Cell Insight (Feb 2023)
Structural basis of the TCR-pHLA complex provides insights into the unconventional recognition of CDR3β in TCR cross-reactivity and alloreactivity
Abstract
Evidence shows that some class I human leucocyte antigen (HLA) alleles are related to durable HIV controls. The T18A TCR, which has the alloreactivity between HLA-B∗42:01 and HLA-B∗81:01 and the cross-reactivity with different antigen mutants, can sustain long-term HIV controls. Here the structural basis of the T18A TCR binding to the immunodominant HIV epitope TL9 (TPQDLNTML180-188) presented by HLA-B∗42:01 was determined and compared to T18A TCR binding to the TL9 presented by the allo-HLA-B∗81:01. For differences between HLA-B∗42:01 and HLA-B∗81:01, the CDR1α and CDR3α loops adopt a small rearrangement to accommodate them.
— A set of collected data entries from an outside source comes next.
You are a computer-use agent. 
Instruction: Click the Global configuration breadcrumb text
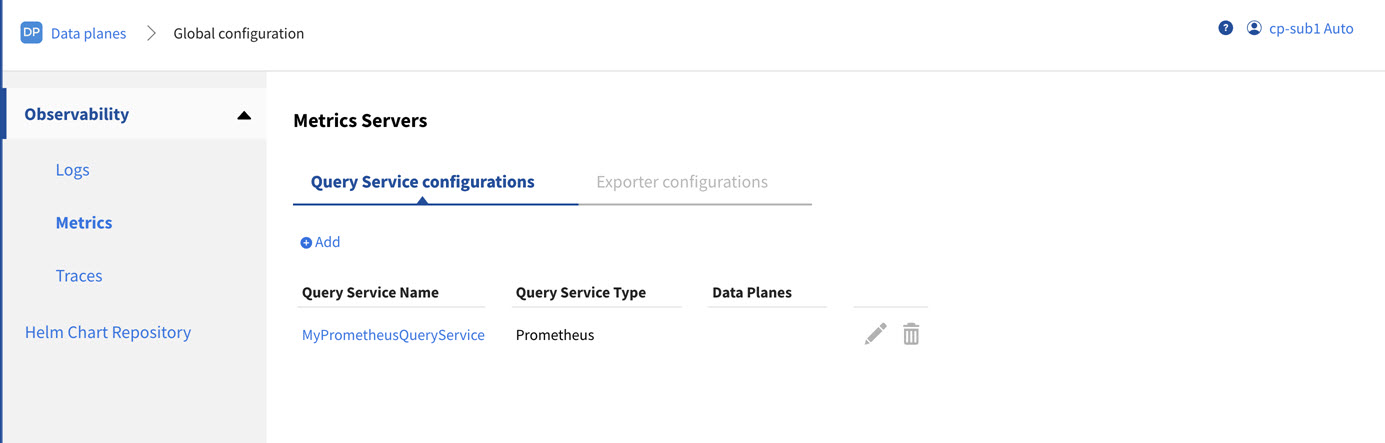point(239,34)
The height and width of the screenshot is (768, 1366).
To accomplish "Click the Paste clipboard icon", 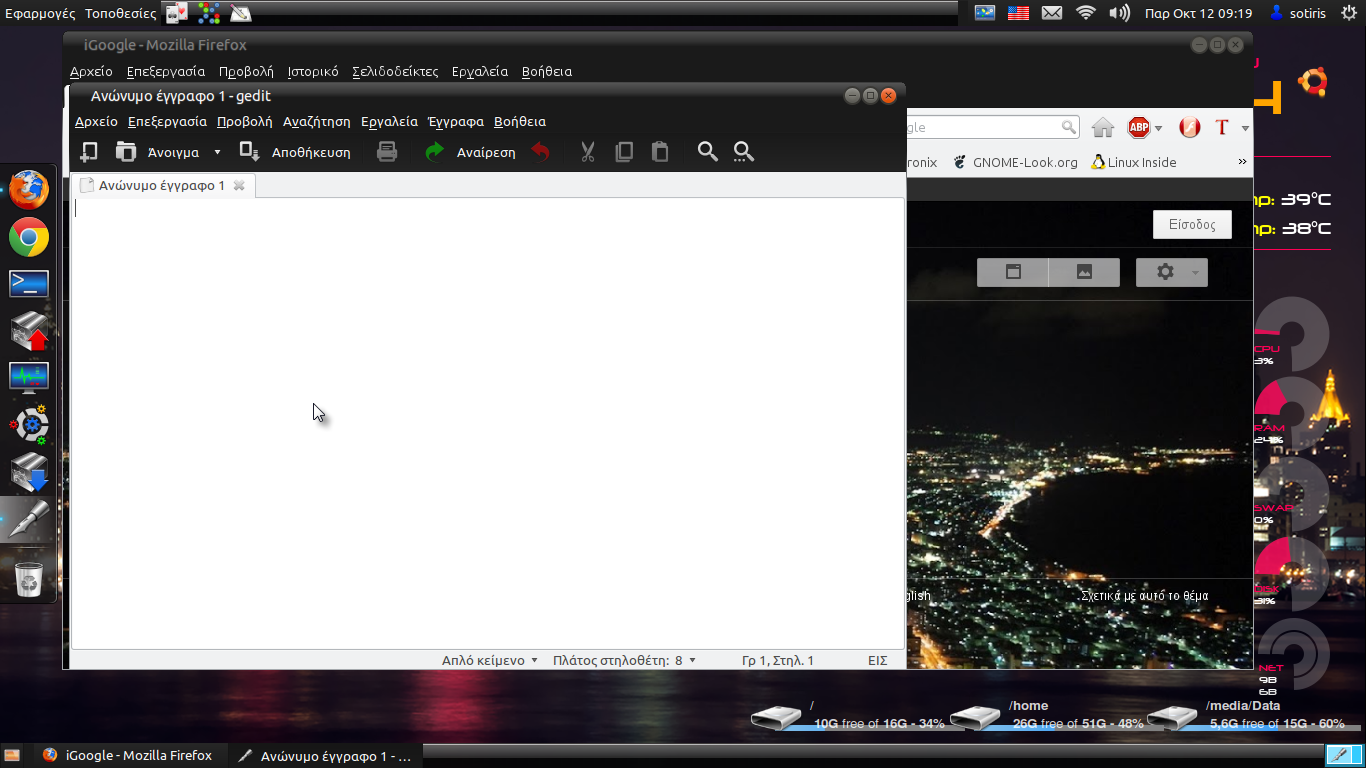I will click(x=660, y=152).
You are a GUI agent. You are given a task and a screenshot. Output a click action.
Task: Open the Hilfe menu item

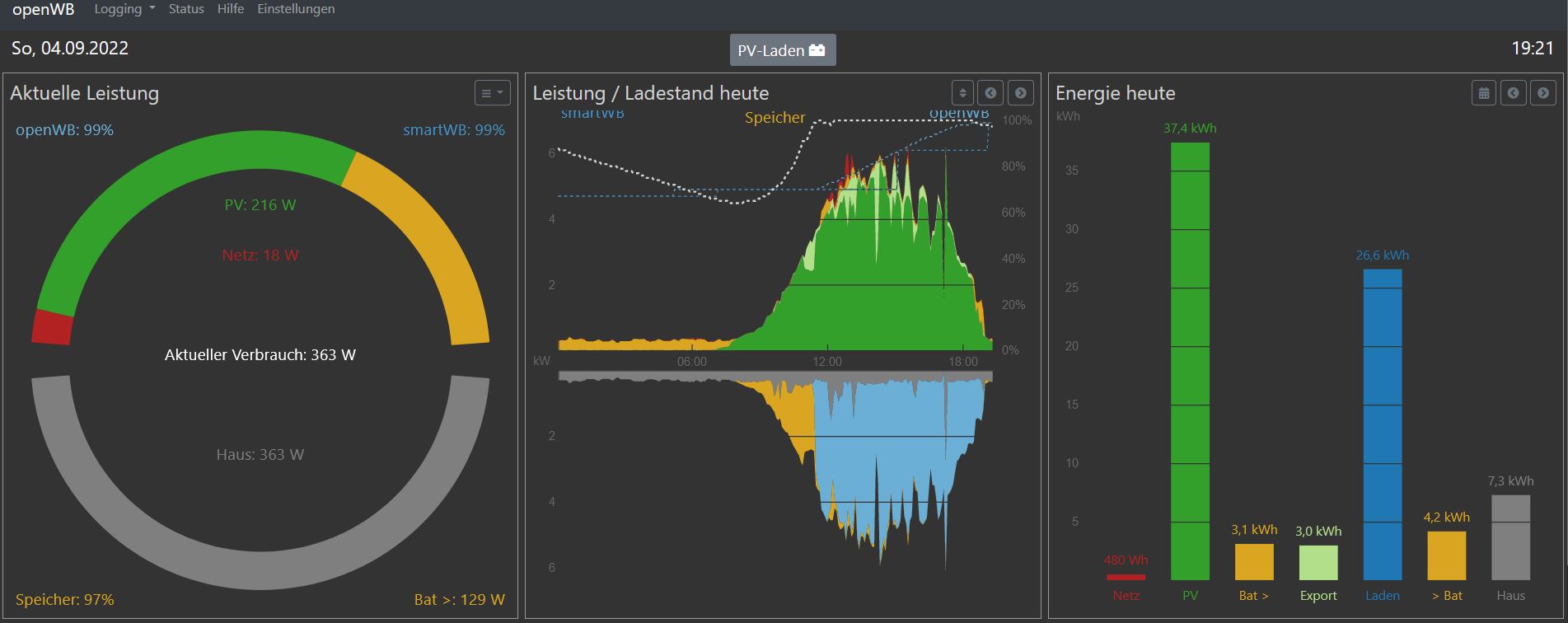231,9
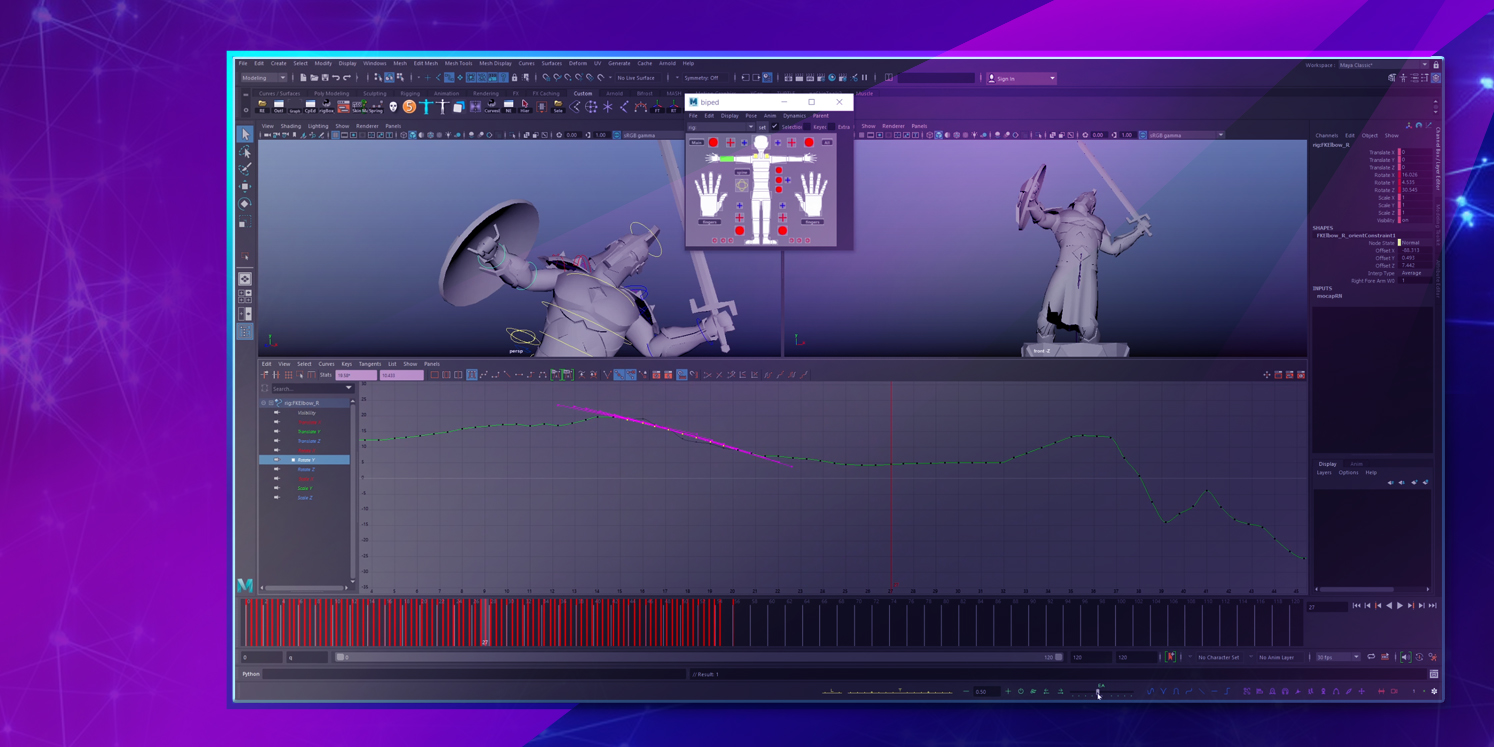Select the arrow selection tool in left toolbar
Screen dimensions: 1494x747
[x=245, y=134]
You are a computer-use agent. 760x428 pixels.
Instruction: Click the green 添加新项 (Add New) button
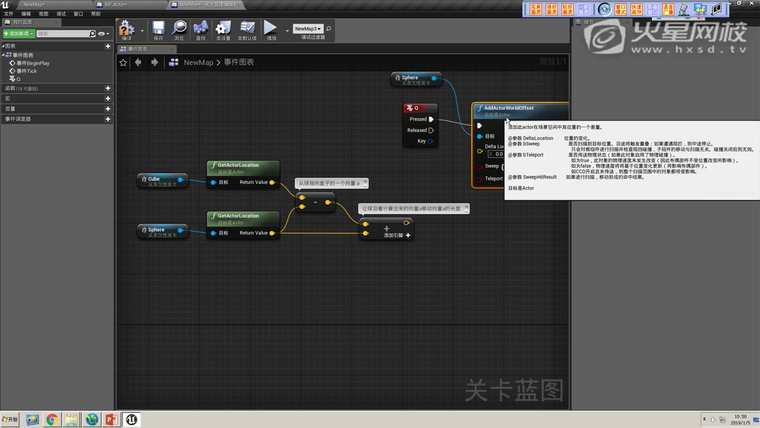click(18, 33)
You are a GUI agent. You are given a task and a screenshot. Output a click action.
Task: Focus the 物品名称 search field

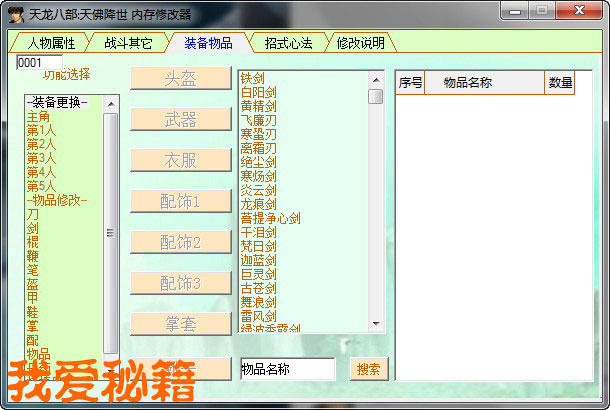(287, 369)
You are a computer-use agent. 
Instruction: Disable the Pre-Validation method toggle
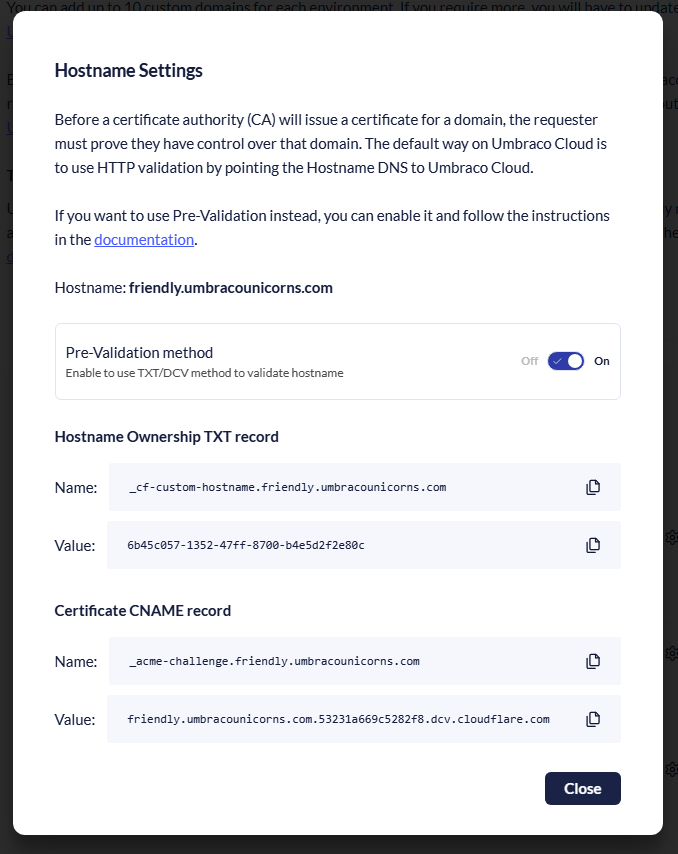pyautogui.click(x=566, y=361)
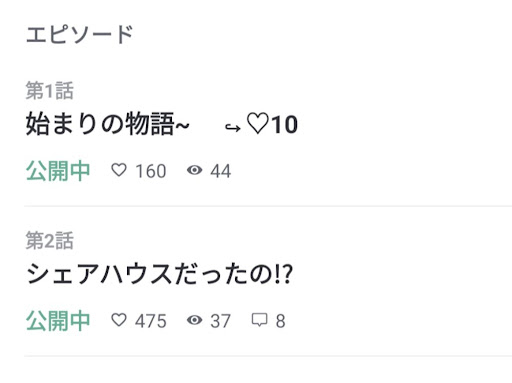Select the 第1話 episode label
Viewport: 512px width, 383px height.
pyautogui.click(x=49, y=90)
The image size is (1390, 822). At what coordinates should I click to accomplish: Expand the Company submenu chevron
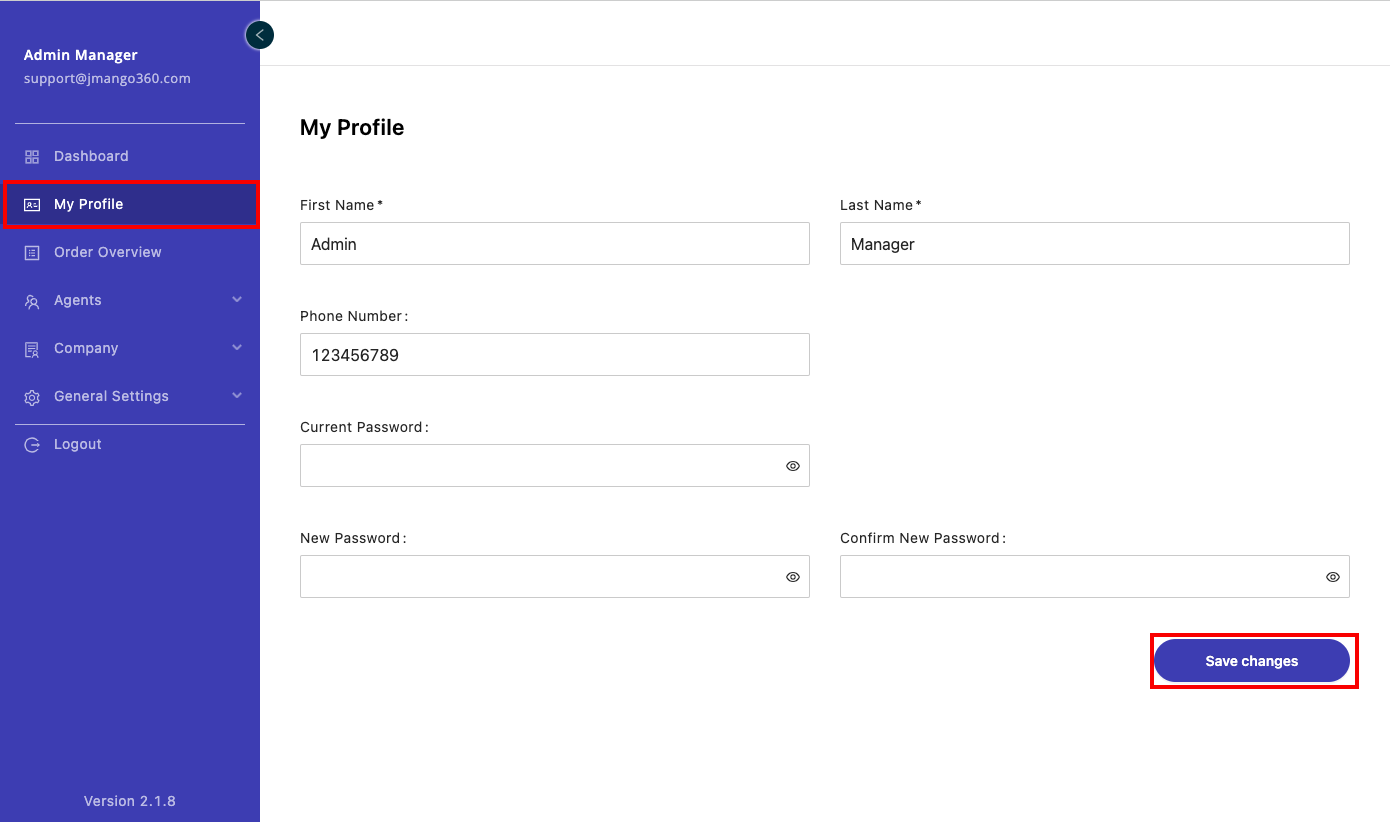tap(237, 347)

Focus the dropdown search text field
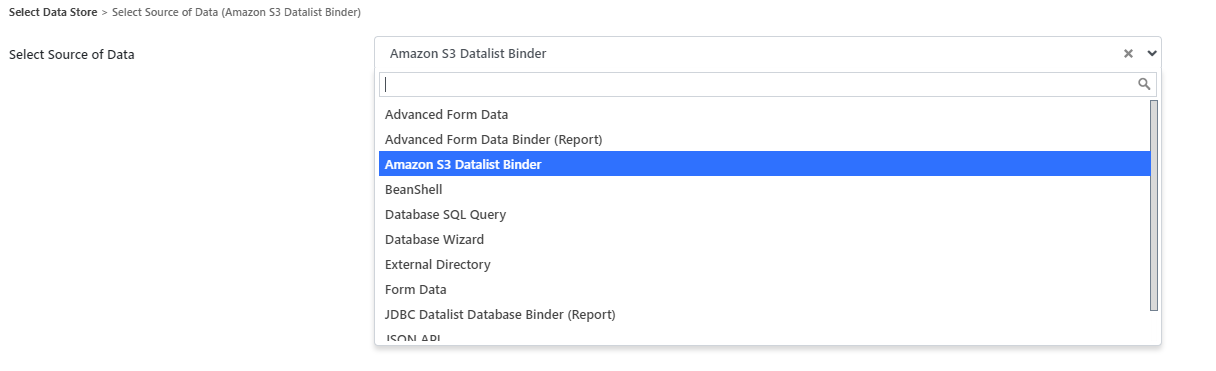point(768,85)
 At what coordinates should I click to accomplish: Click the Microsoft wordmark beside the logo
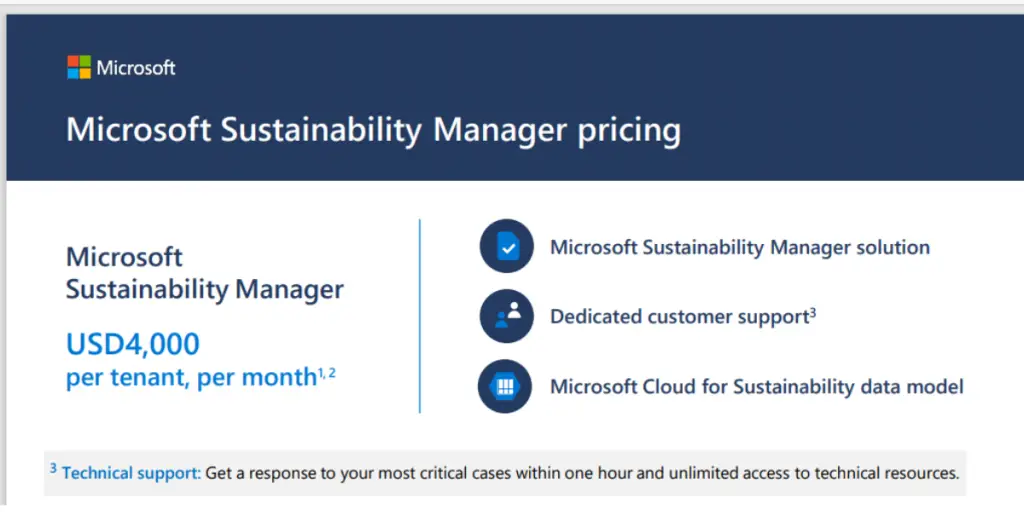coord(136,68)
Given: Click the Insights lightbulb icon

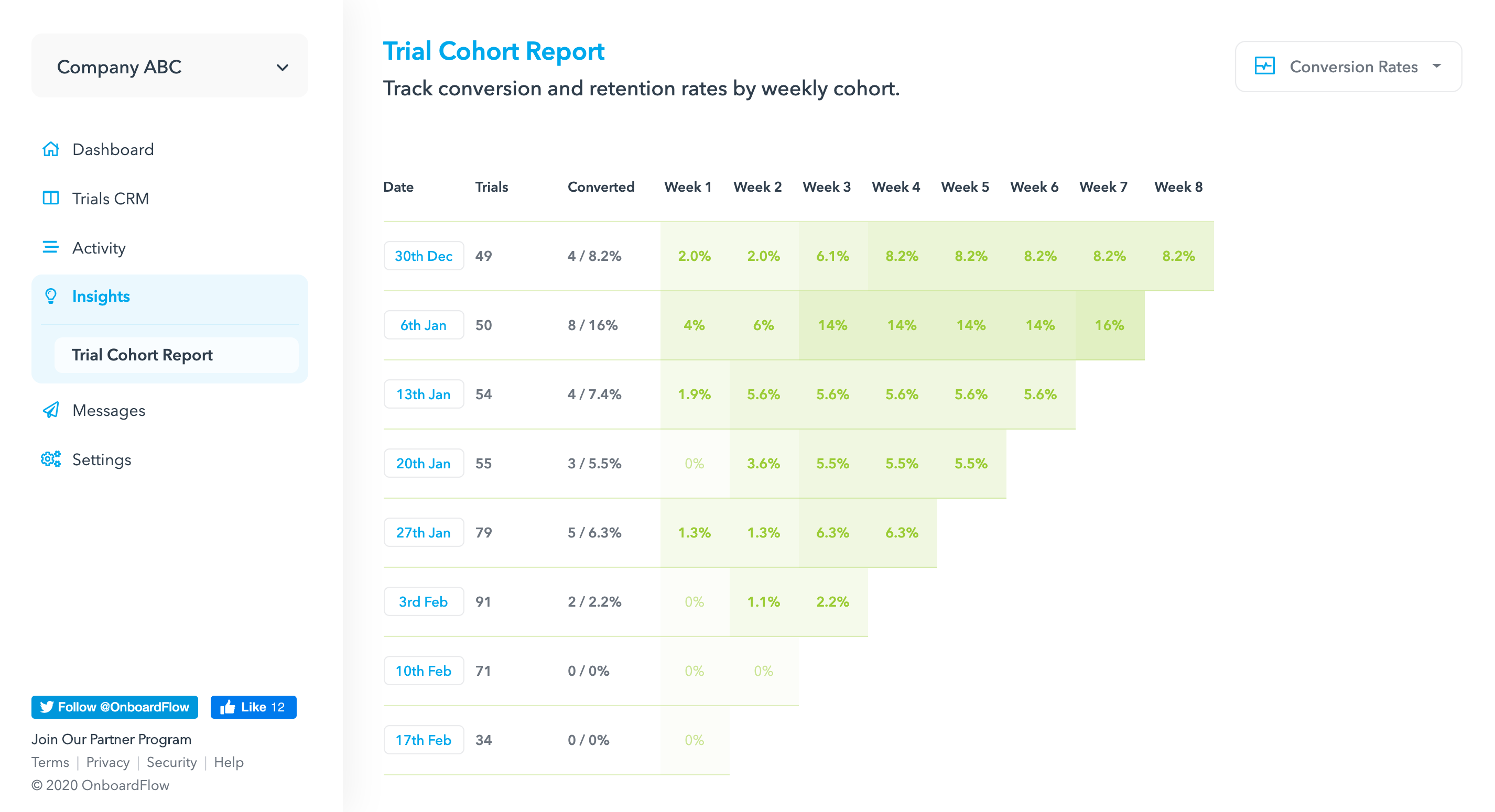Looking at the screenshot, I should [51, 297].
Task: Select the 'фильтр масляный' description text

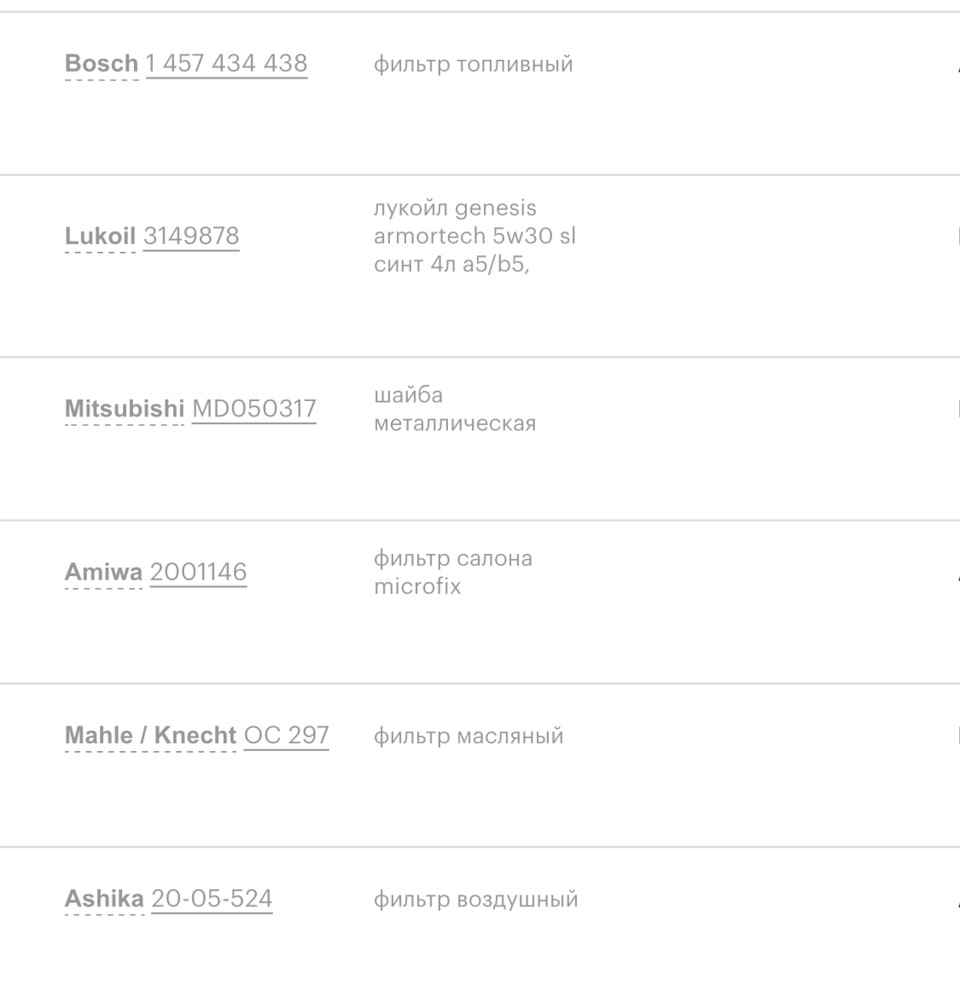Action: 468,736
For different conformations of the TL9 presented by different HLA alleles, not like the conventional recognition of CDR3s to interact with peptide antigens, CDR3β of the T18A TCR shifts to avoid the peptide antigen but intensively recognizes the HLA only, which is different with other conventional TCR structures. Featured sequence pairs of CDR3β and HLA might account for this and were additionally found in multiple other diseases indicating the popularity of the unconventional recognition pattern which would give insights into the control of diseases with epitope mutating such as HIV.